Ok enough with the metaphors already, Mr. disillusioned. I don’t even know why im bothering writing this, because I know its never going to leave my laptop. Why am I spending this month at home, alone, taking care of my mom’s cat and telling everyone im ‘working on my writing’ when what im really doing is sitting and staring out my window at my neighbor shovel his driveway and thinking about what a waste of time this all is and how none of it is going anywhere.
I mean really, what about the world today is there to serve as a sign to tell me there’s hope for any of us? people talk about having faith, but who actually does? I wish I couldn’t tell so easily when people are talking bullshit. And then I smile and nod like I actually agree with what they’re saying anyways. I feel like holden caulfield for chrissake. Who doesn’t nowadays?
Man, I just feel like this snow weighs so heavily on me. And shoveling it away just to get in my car and drive to work for the day is not a good enough reason for me. I wish I had a better reason to shovel my driveway. Something out there I cared enough about to make sure there was nothing in my way to get there. I want so much to care, I do. im dying to care.
Oh, and here comes my neighbor’s neighbor out to shovel his driveway. No doubt feeling insecure that his neighbors driveway is shoveled and his is not. Poor bastards, so easily influenced, so easily persuaded. Oh god, I think he’s actually walking over to my house? Does he honestly think he’s going to come over here and repremand me just for leaving a foot of snow unshoveld?
Wait a second, Doth mine eyes deceive me?! I cannot believe this… this fool of a took has actually begun to shovel MY DRIVEWAY! Wow, im getting a really strange rush of feelings right now. I honestly don’t even know how to take all this. Why the hell would this man care enough to do what he’s doing? The only interactions ive ever had with him is awkwardly waving across the street when we’re accidentally both in our front yards at the same time, and then me turning my back and silently gaging. He has no reason to be doing me any favors. I mean, that is kinda really nice of him though.
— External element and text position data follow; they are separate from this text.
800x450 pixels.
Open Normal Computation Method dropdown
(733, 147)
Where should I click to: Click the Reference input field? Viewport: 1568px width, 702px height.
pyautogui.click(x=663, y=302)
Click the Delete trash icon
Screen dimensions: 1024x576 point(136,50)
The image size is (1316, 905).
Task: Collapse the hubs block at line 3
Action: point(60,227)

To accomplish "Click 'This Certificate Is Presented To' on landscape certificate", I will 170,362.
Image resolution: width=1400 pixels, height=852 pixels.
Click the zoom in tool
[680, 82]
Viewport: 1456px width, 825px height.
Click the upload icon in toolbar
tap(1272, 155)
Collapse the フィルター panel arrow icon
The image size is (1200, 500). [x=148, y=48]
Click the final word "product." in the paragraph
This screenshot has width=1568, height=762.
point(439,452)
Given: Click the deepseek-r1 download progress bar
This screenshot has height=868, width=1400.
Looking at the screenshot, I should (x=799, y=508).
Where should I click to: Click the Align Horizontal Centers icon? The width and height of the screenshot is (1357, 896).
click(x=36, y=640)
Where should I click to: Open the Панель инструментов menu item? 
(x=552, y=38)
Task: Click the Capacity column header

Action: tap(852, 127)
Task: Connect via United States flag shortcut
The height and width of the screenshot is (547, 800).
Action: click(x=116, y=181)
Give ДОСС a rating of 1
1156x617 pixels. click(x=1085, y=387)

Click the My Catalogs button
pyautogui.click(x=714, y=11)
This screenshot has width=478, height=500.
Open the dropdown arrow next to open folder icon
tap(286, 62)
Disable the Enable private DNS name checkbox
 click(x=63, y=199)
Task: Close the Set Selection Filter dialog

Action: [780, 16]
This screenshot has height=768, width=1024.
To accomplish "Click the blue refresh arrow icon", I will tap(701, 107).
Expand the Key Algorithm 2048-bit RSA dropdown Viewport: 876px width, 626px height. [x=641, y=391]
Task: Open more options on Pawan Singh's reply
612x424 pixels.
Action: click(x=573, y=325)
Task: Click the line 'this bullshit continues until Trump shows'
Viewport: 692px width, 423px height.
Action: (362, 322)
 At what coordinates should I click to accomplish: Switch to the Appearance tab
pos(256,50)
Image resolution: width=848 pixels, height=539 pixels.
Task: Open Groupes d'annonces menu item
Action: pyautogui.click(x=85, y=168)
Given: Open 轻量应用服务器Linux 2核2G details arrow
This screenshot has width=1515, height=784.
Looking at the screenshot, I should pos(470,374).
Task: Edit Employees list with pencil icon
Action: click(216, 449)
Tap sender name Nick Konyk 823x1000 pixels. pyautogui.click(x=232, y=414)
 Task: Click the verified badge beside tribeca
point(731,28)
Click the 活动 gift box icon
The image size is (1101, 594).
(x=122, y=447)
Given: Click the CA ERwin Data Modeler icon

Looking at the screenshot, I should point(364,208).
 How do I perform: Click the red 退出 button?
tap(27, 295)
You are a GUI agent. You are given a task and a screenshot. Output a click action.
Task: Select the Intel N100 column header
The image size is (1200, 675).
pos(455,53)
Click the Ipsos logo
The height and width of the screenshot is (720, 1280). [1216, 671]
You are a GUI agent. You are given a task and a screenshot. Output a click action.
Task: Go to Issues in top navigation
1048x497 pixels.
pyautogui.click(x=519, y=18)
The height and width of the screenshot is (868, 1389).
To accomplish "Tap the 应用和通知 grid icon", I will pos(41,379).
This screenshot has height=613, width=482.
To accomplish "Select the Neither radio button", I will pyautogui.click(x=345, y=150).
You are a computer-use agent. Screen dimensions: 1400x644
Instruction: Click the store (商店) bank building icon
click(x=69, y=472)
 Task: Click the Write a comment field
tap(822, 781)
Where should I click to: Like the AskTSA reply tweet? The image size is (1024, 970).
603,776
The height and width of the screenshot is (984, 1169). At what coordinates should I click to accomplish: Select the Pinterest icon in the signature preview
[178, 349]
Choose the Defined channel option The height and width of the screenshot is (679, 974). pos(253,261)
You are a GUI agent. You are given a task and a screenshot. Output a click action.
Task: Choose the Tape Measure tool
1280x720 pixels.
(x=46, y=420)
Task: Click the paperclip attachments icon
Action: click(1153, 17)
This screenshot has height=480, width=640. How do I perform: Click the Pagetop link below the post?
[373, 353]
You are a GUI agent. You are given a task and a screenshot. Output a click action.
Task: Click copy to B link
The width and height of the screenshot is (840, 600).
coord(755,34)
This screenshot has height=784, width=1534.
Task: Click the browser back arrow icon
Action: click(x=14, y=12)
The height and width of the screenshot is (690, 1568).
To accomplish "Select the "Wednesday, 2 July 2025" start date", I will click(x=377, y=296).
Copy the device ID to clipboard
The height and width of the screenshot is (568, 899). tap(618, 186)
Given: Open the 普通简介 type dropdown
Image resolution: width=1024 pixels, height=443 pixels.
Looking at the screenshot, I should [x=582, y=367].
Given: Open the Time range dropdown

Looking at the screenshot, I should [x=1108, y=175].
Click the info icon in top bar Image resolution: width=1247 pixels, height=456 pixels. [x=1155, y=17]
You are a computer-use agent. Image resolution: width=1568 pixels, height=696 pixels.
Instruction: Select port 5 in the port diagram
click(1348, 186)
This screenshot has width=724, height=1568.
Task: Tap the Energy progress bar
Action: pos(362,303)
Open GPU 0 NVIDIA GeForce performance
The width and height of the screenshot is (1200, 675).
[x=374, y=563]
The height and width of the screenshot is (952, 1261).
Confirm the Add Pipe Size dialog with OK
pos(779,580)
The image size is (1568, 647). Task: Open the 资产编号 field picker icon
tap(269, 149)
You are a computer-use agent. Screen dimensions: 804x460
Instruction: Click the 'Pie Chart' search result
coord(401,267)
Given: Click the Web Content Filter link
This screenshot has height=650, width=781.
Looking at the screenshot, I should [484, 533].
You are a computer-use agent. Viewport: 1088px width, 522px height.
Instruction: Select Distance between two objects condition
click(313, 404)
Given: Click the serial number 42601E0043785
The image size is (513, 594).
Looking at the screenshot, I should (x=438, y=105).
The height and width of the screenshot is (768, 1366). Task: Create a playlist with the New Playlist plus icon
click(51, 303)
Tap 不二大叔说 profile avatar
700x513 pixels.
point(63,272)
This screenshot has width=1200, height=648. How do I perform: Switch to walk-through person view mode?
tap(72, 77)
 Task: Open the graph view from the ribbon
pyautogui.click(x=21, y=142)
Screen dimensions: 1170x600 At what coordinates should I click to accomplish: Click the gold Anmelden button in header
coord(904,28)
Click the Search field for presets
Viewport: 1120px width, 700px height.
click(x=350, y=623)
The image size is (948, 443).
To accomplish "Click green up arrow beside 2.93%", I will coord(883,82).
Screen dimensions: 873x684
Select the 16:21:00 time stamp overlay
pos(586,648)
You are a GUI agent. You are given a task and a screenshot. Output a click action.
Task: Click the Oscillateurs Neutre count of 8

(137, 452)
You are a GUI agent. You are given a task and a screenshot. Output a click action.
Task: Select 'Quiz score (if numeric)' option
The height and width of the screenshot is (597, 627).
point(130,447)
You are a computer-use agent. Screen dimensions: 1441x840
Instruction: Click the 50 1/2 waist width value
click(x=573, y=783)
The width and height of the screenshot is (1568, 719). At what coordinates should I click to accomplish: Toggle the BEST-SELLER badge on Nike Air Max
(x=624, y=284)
Ok, I need to try and wrap my head around this because this is not fitting with my holden caulfield view of the world, this simply does not happen in reality. So what reasons could he possibly have… he could be buttering me up to ask me for a favor? But why would he ask me a favor out of all the other neighbors in our hood. That cant be it. he could be trying to show off his neighborliness to everyone else! But that’s a lot of snow to shovel just to show off. I mean I really cant think of any reason.
Hold on holden, wipe away your disillusioned covered eyes for a second, and try and see what the world is showing you right now. even though I don’t want to believe it or even consider it, I feel like this guy is doing this just to be nice. I mean, this guy is actually my neighbor, I guess, whatever that means. Wow, could this be that stupid sign of hope I was just asking for five minutes ago? I think I have a choice to make right now. not a choice of action, but a choice of observation. If my aim is to see the world as it is, then I cannot deny that this man is showing me a side of the world I haven’t seen in a long time. Uh oh, I feel a metaphor coming on.
Honestly though, all we have is our own perspective of things. and while my perception has not necessarily been full of selfless acts of human generosity, I suppose that doesn’t mean they no longer exist. Does that mean just because I haven’t felt hope in a while that it can’t suddenly come out of nowhere to shovel a foot of snow off my disillusioned eyes? Is that a stupid metaphor or what?